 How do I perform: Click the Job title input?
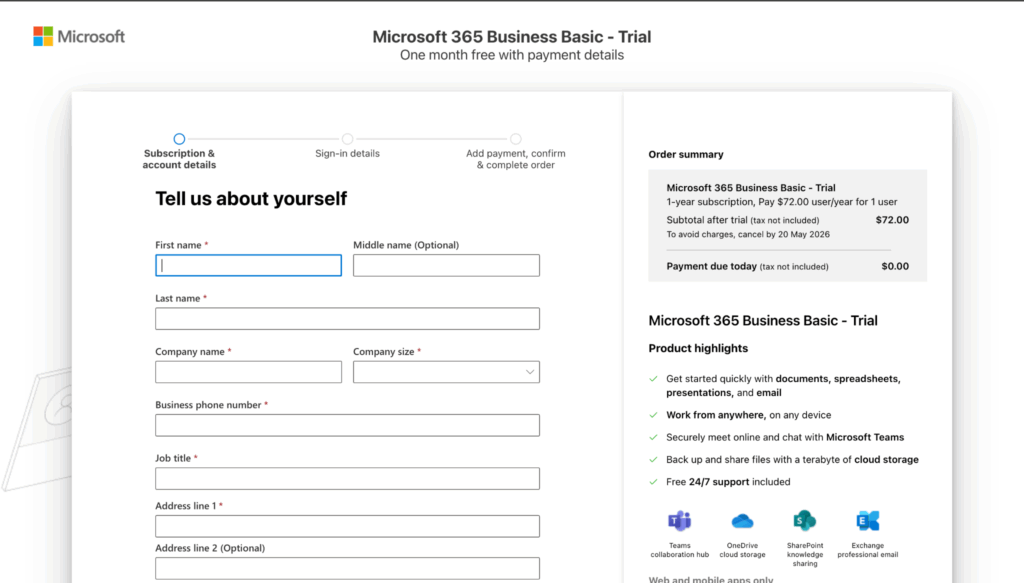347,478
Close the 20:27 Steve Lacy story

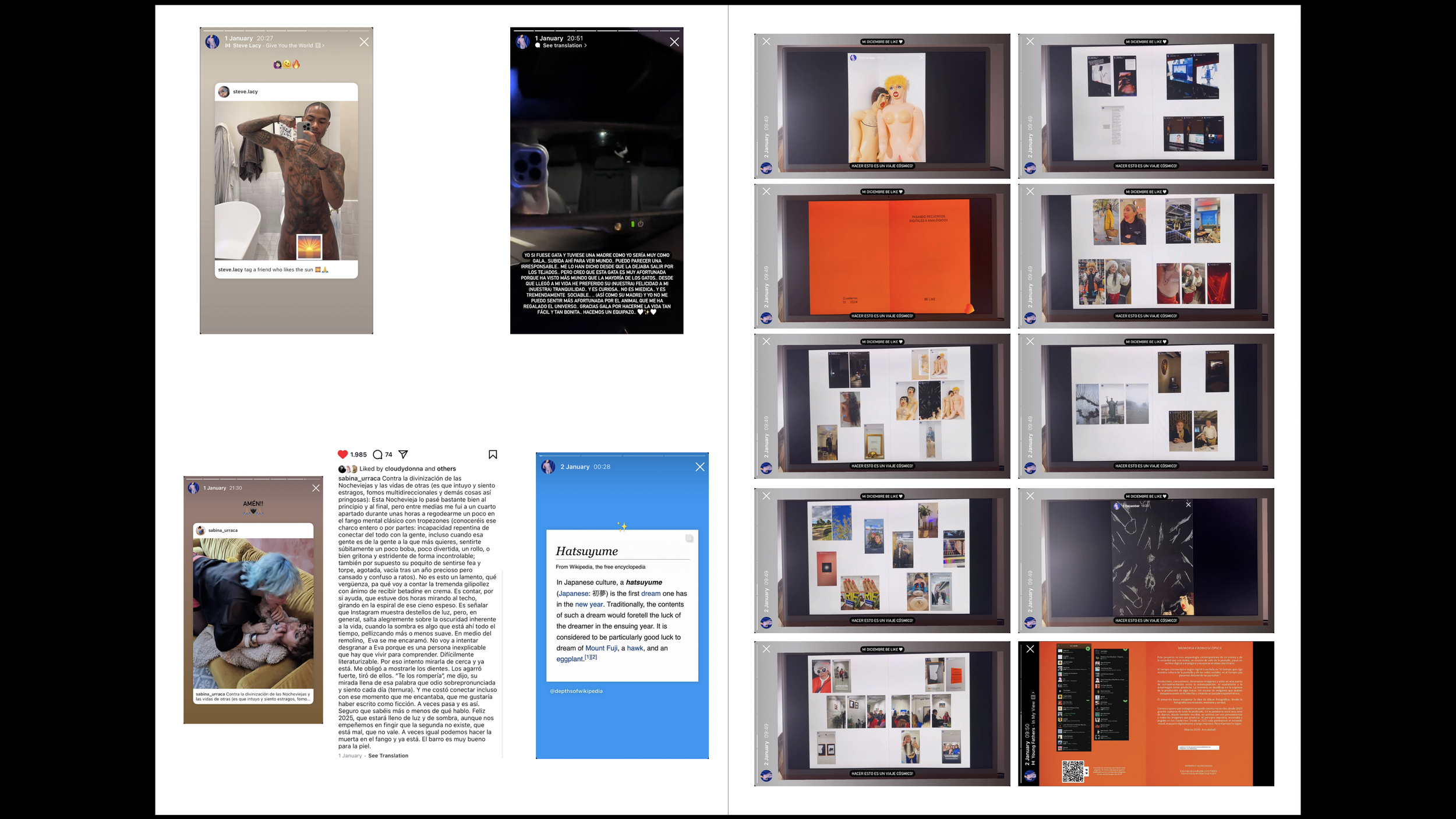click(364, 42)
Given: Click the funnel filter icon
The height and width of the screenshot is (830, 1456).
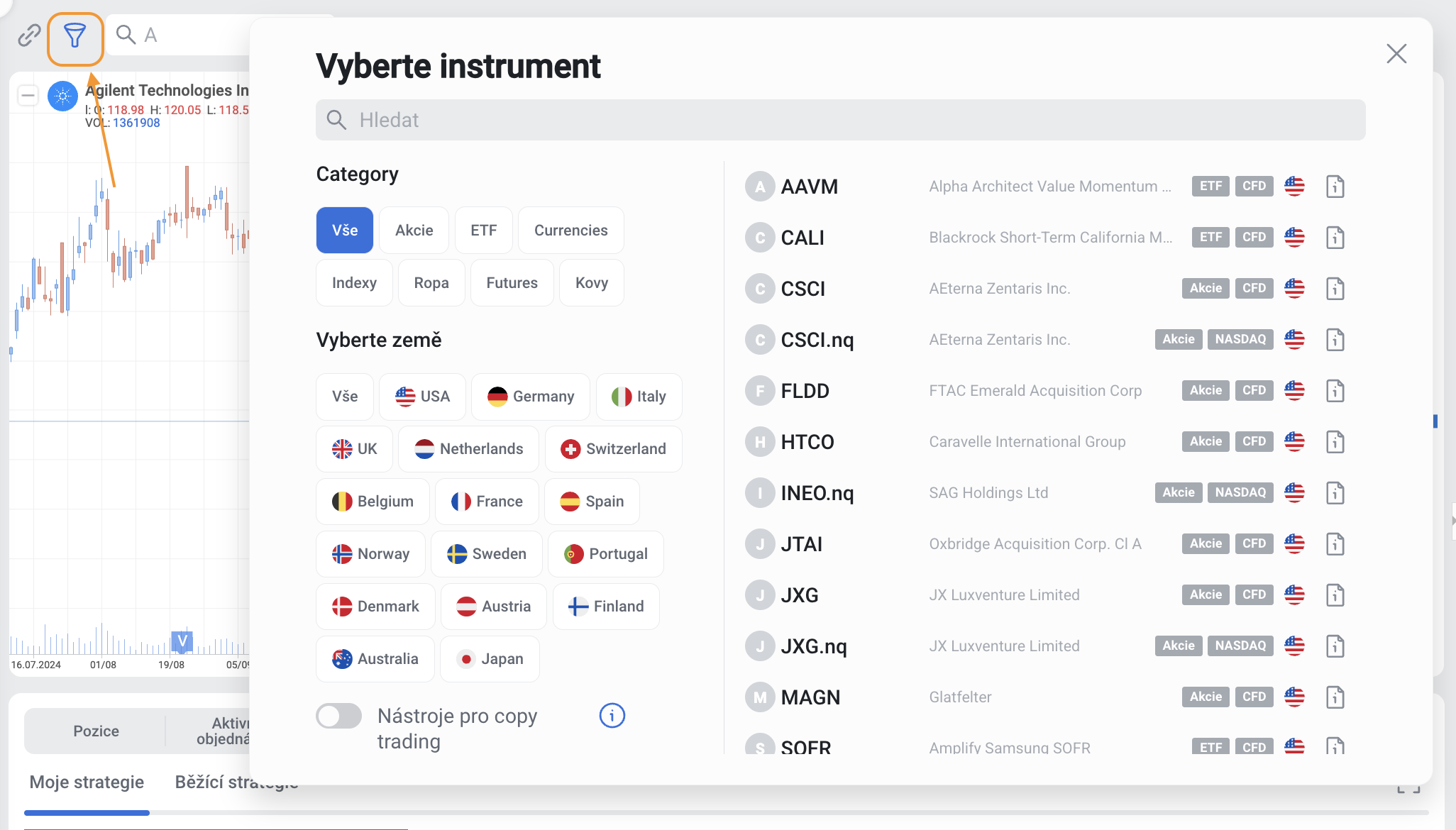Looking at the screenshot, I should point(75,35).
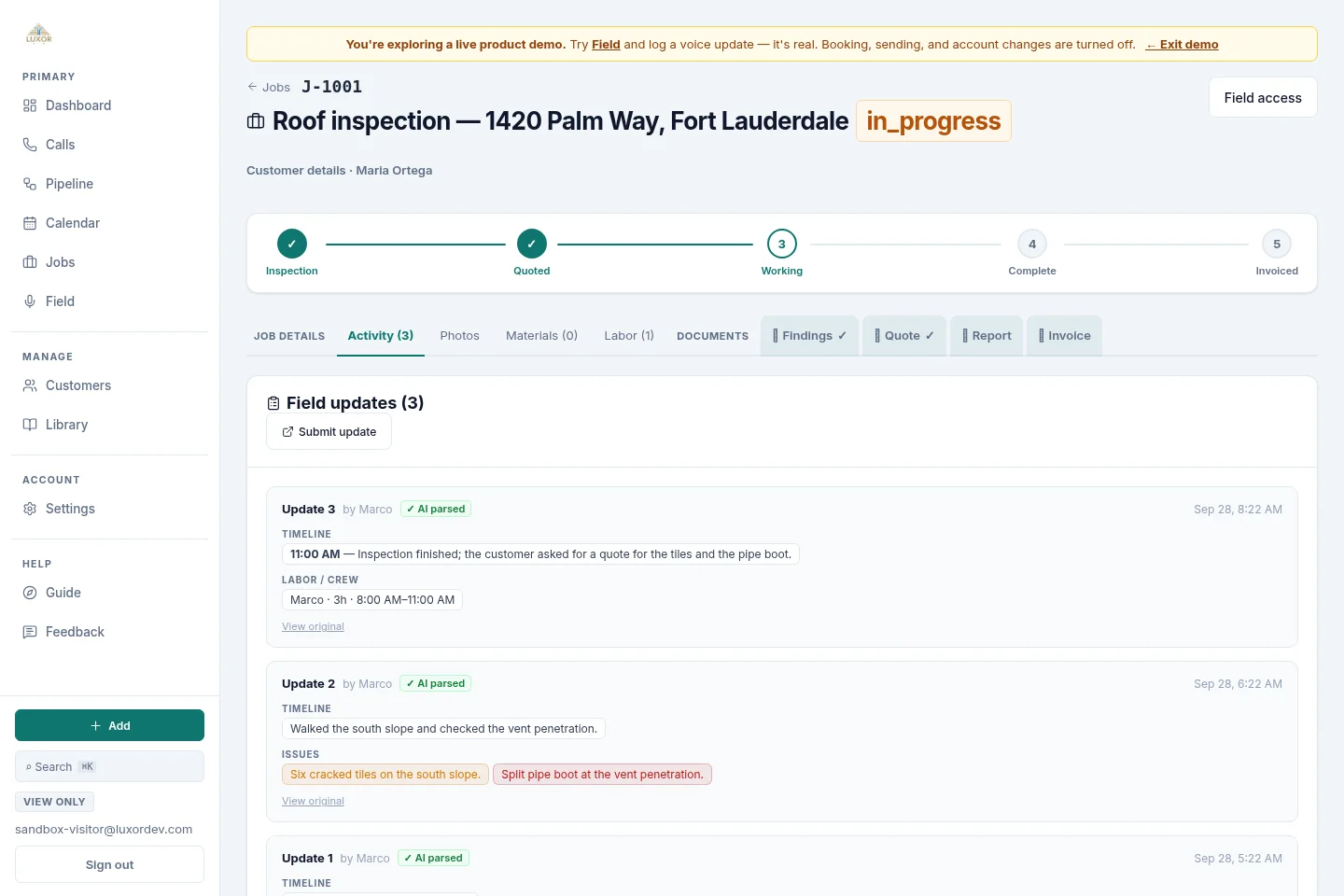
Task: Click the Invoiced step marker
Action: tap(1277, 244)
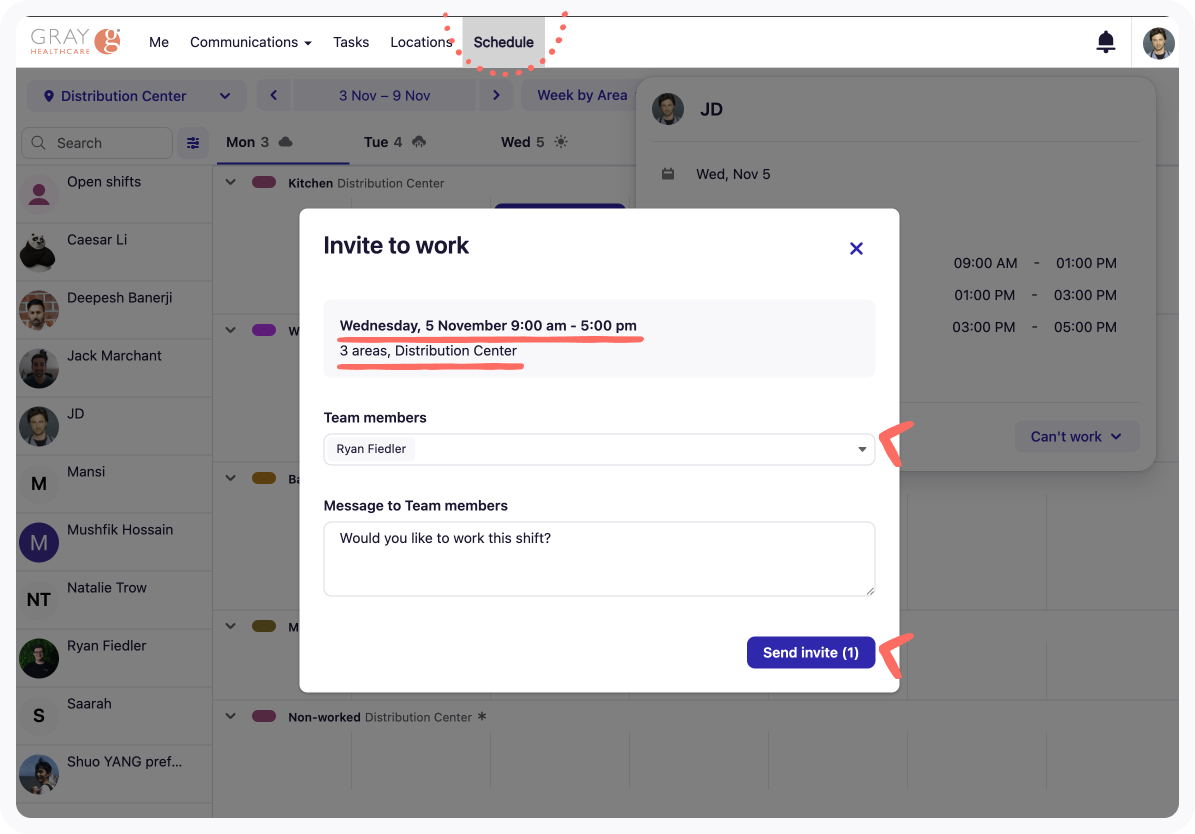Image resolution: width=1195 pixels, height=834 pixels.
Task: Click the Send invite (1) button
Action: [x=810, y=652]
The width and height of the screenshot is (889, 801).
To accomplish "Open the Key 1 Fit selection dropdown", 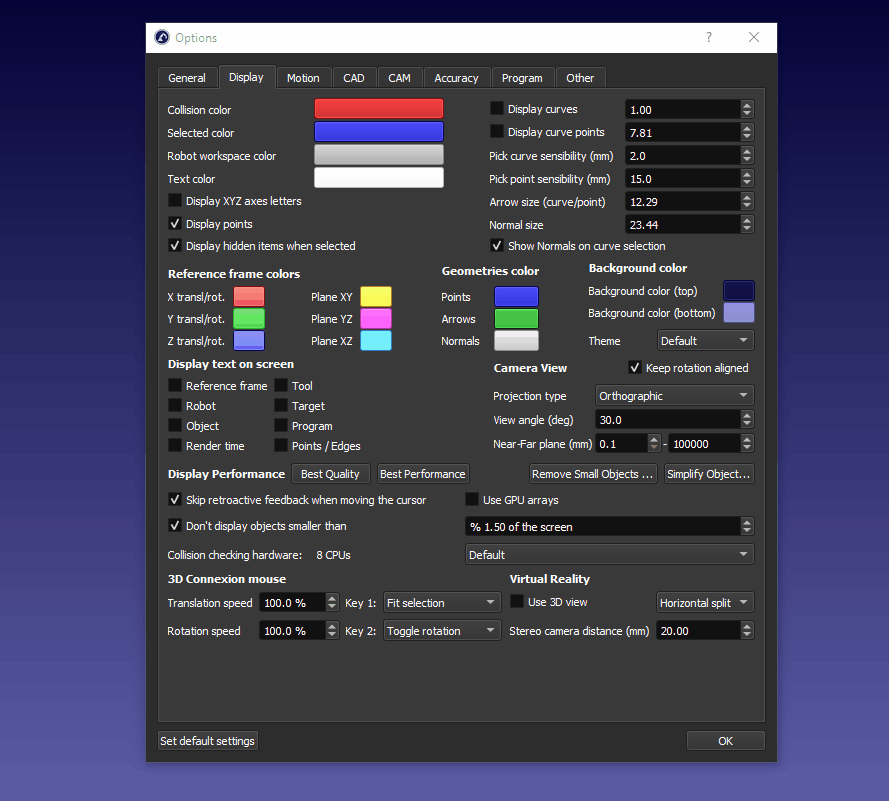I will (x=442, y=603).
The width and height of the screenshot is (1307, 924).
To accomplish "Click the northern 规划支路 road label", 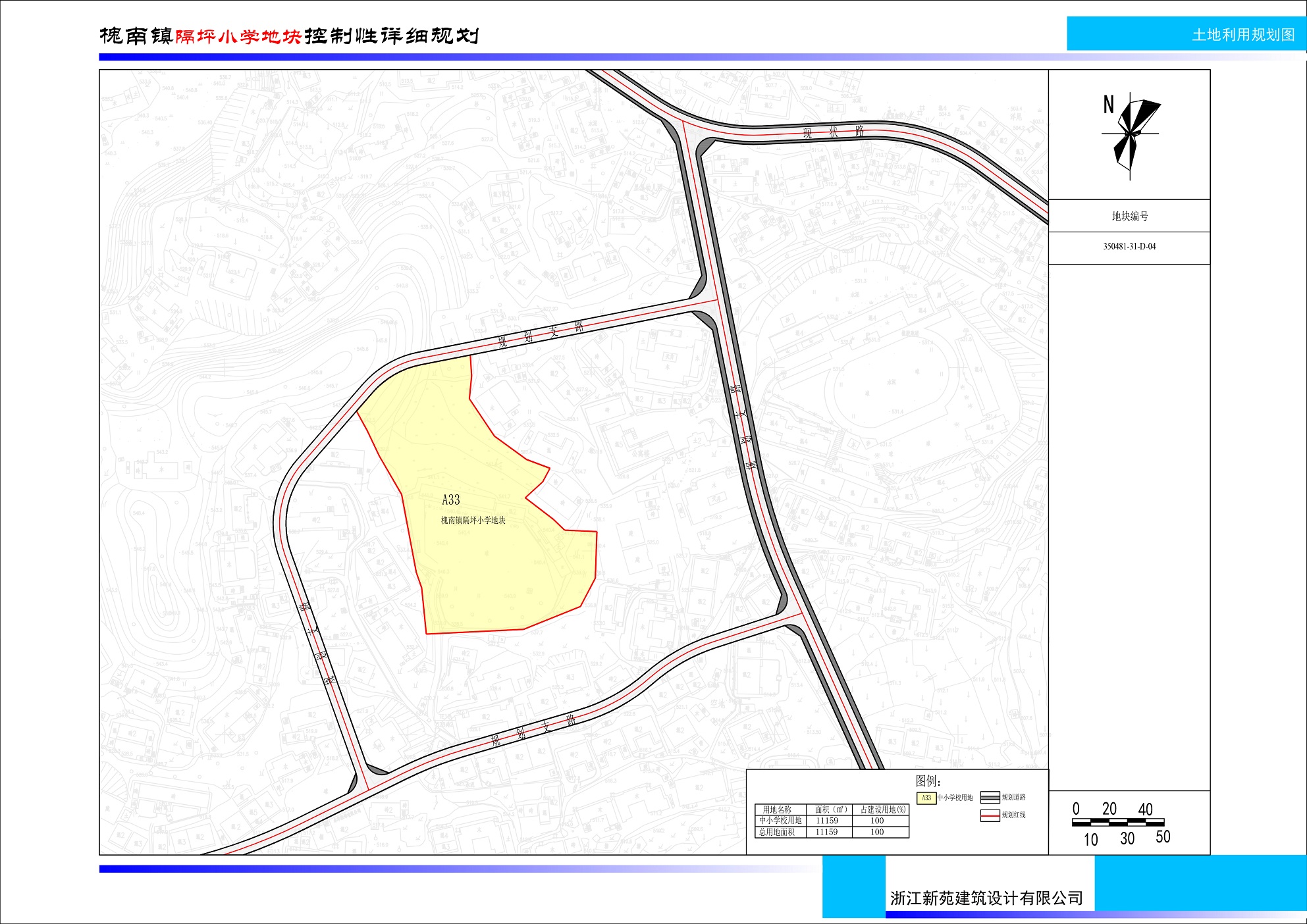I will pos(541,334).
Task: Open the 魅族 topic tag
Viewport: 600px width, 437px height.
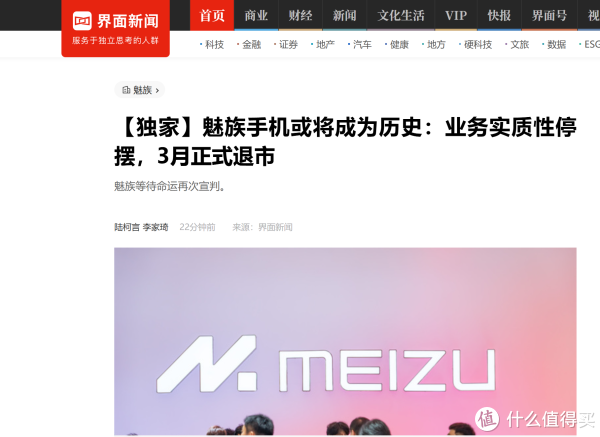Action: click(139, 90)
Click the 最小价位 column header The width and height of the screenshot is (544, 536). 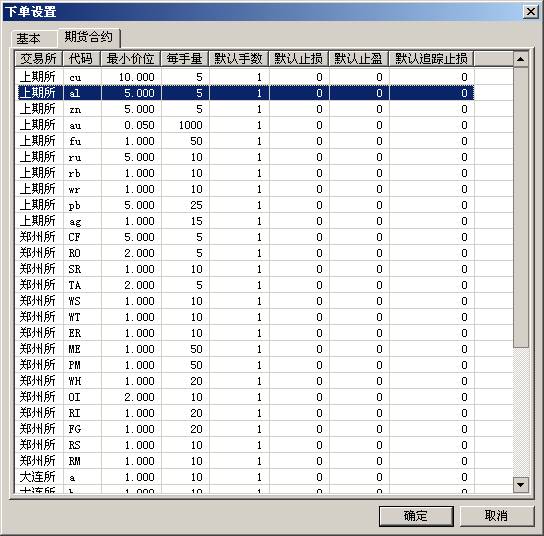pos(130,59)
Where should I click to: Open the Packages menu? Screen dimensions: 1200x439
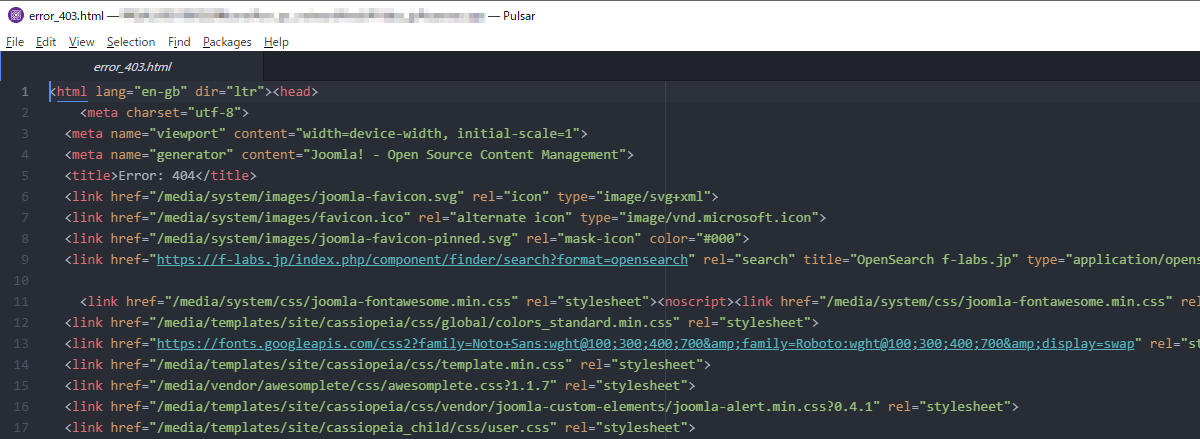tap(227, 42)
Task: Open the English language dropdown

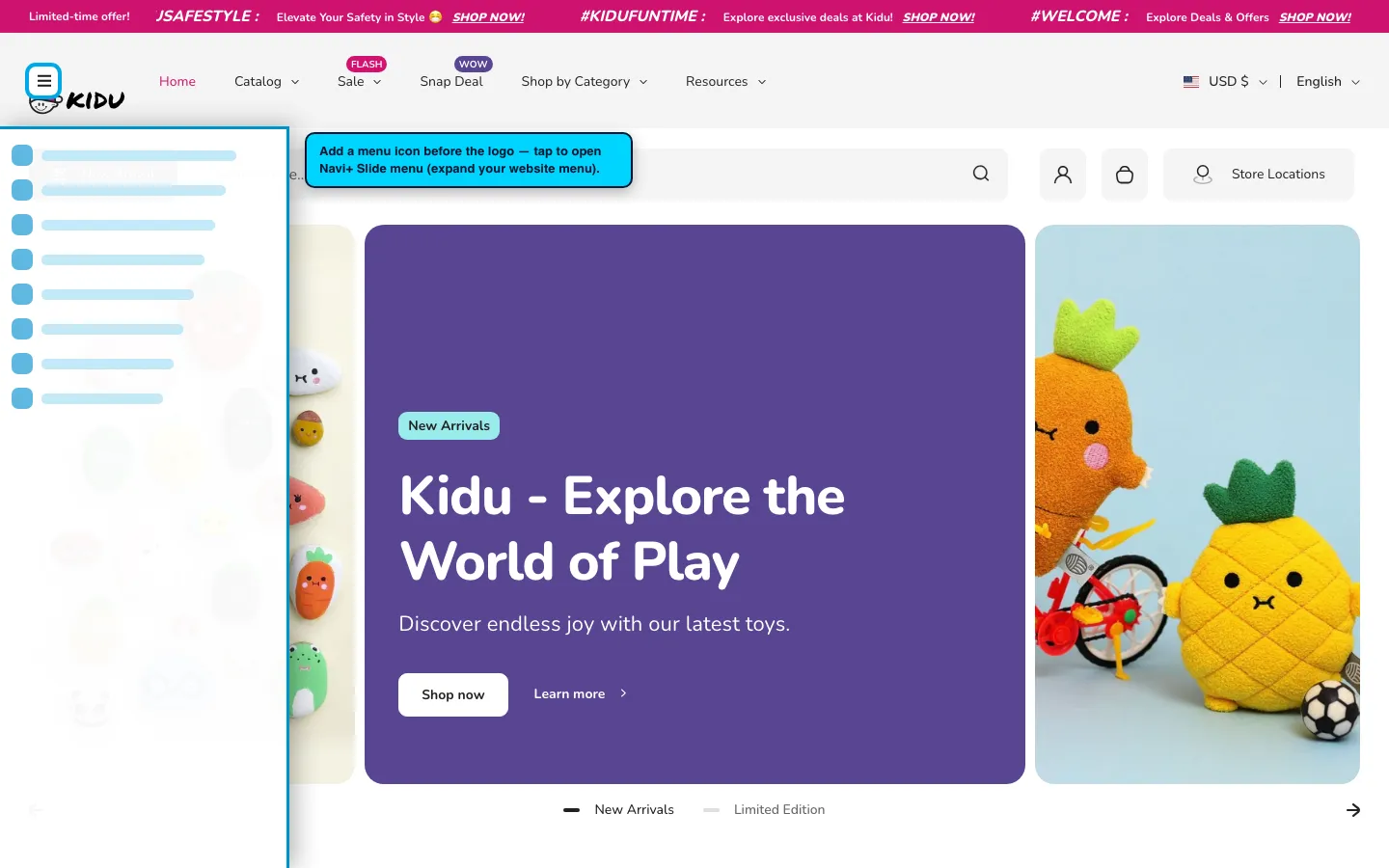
· · · ·
- [Written exercise] Turn the rows from the line containing "Where should I" through the end of the rows into a Markdown table with the columns No. and Line, numbering each line and leaving out blank lines and pictures.

- [The answer]
| No. | Line |
|---|---|
| 1 | Where should I click to: Open the Packages menu? Screen dimensions: 1200x439 |
| 2 | tap(227, 42) |
| 3 | Task: Open the English language dropdown |